The minor qualifications of Taruskin's statements suggested in this postscript add further support to his major argument concerning "the early parallelism in concept and usage between the whole-tone and octatonic scales" (p. 96).

STEPHEN BLUM York University, Toronto

To the Editor of the JOURNAL

CONCERNING THE NOTE in this JOURNAL, XXXVIII (1985), 405, about Professor Charles Haywood's donation of research material to the University of Victoria, readers are advised that the research slips cover a wide range of Shakespeare music from the seventeenth century to the present and do not simply focus on twentieth-century incidental music. Unfortunately, the words "for example" were omitted from the note as printed.

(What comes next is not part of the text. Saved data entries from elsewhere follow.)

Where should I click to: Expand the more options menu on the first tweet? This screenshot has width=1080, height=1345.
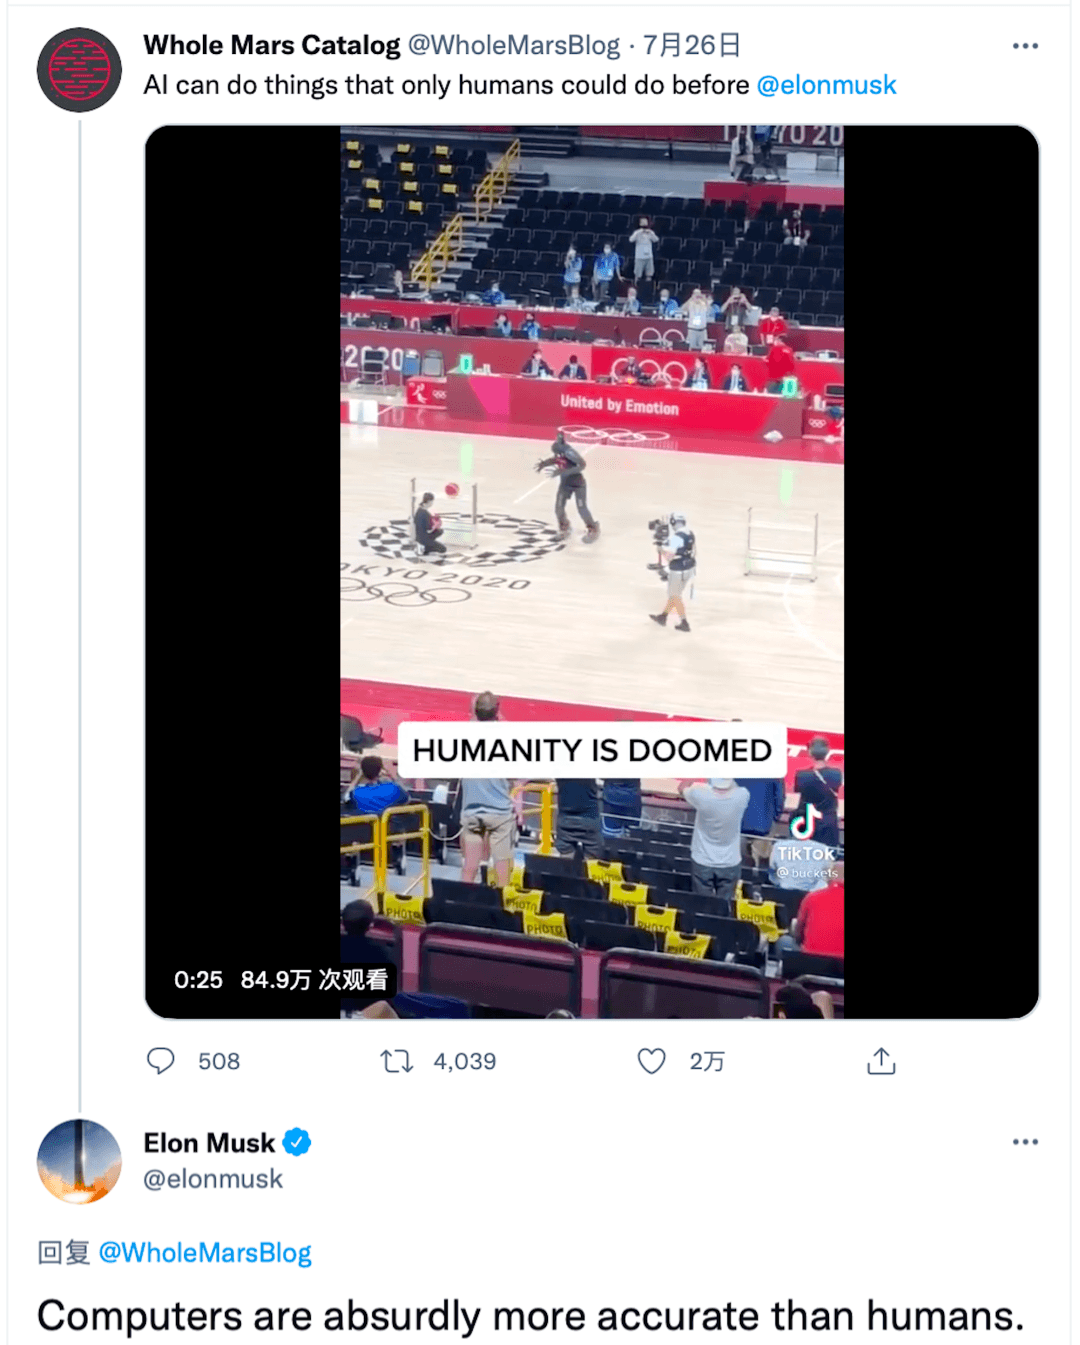[x=1025, y=46]
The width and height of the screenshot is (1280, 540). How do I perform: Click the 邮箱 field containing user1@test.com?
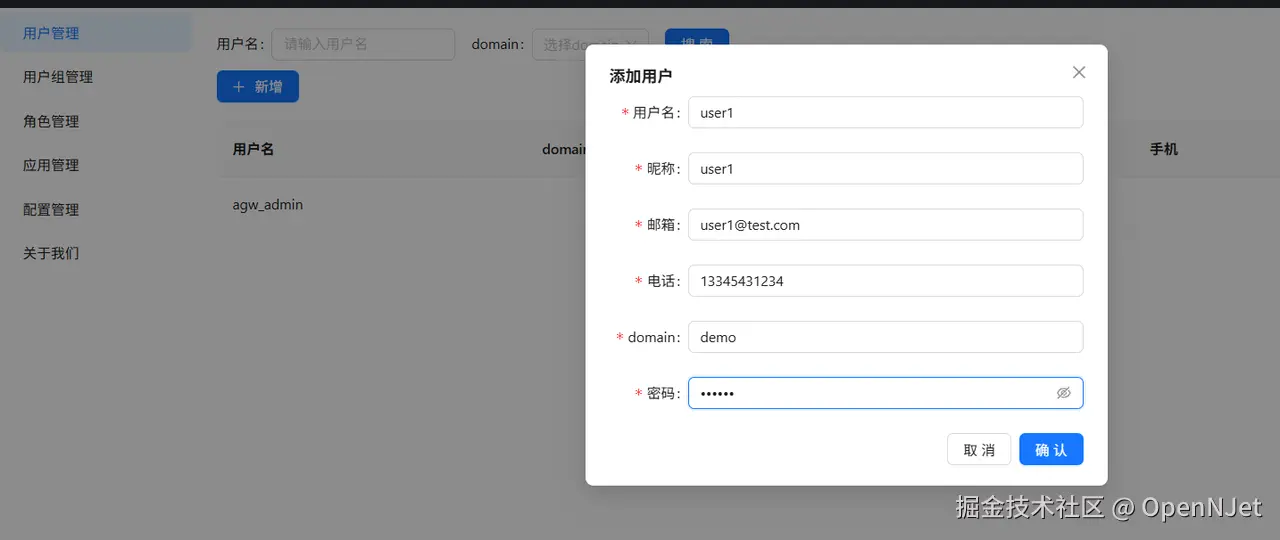point(886,224)
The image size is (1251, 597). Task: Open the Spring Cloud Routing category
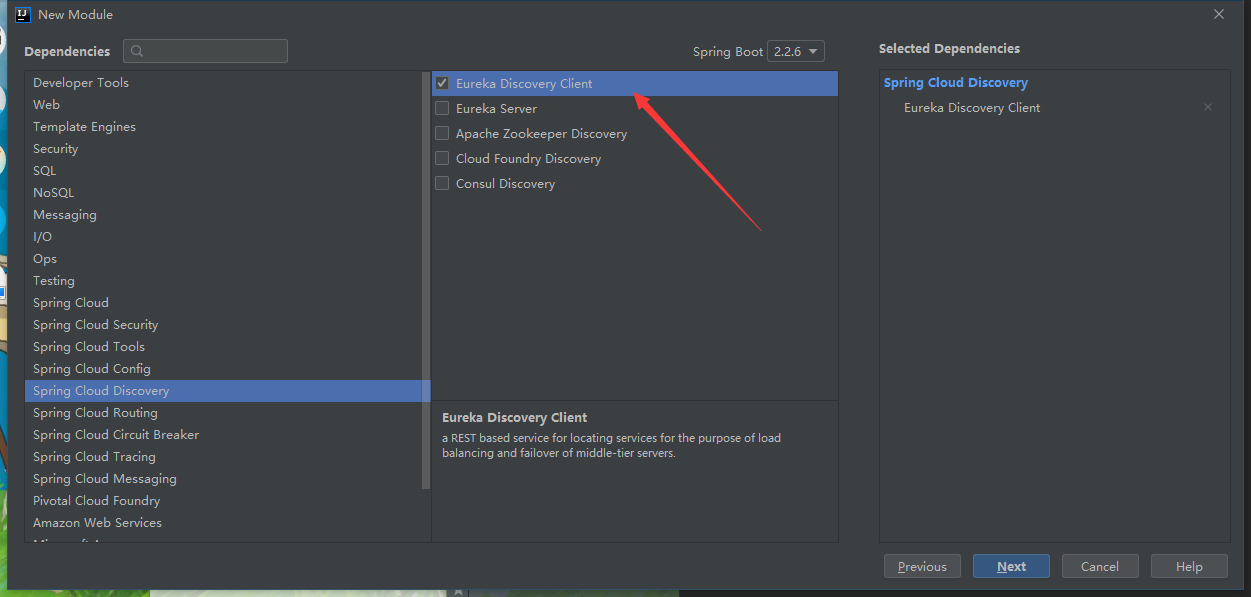pyautogui.click(x=95, y=413)
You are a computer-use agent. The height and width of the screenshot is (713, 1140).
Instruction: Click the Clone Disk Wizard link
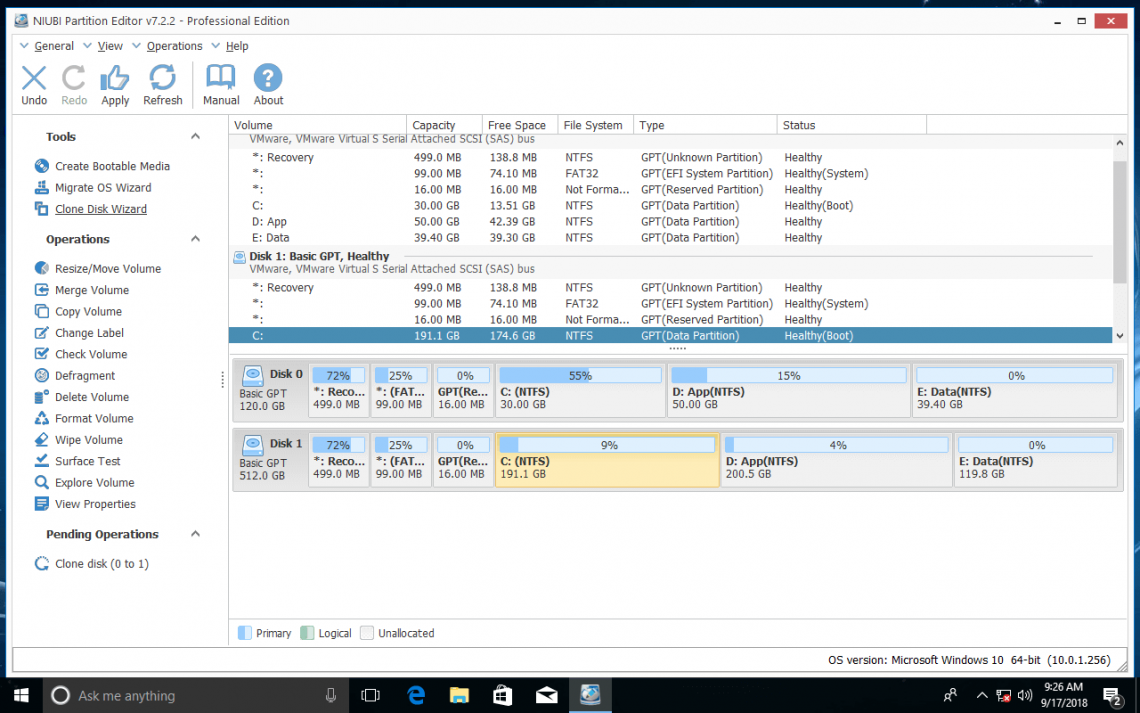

BRYAN N. S. GoocH University of Victoria

To the Editor of the JOURNAL

THERE IS A DOUBLE ERROR in my review in this JOURNAL, XXXVIII (1985), 362-69, that changes the meaning of what I said to the absolutely opposite point of view. On p. 368, paragraph 3, the sentence "Much of the new evidence for the inclusion of purely instrumental phrases in fourteenth- and fifteenth-century songs (also for the mixture of instruments with voices in these repertories) came to the fore after Hanen had finished her work." This should read "on the inclusion" and "on the mixture." This was meant to be a neutral statement to avoid further stirring a still-squirming can of worms. The evidence, in fact, is against the use of instruments and against the mixing of voices and instruments in secular music of the fourteenth and fifteenth centuries. A convenient summary of current work on this appears in David Fallows, "Specific Information on the Ensembles for Composed Polyphony, 1400-1474," Studies in the Performance of Late Medieval Music, ed. Stanley Boorman (Cambridge, 1983), pp. 1io9-6o. The case is not quite as one-sided as Fallows would have it, but his views and those of Christopher Page on these matters are a needed corrective.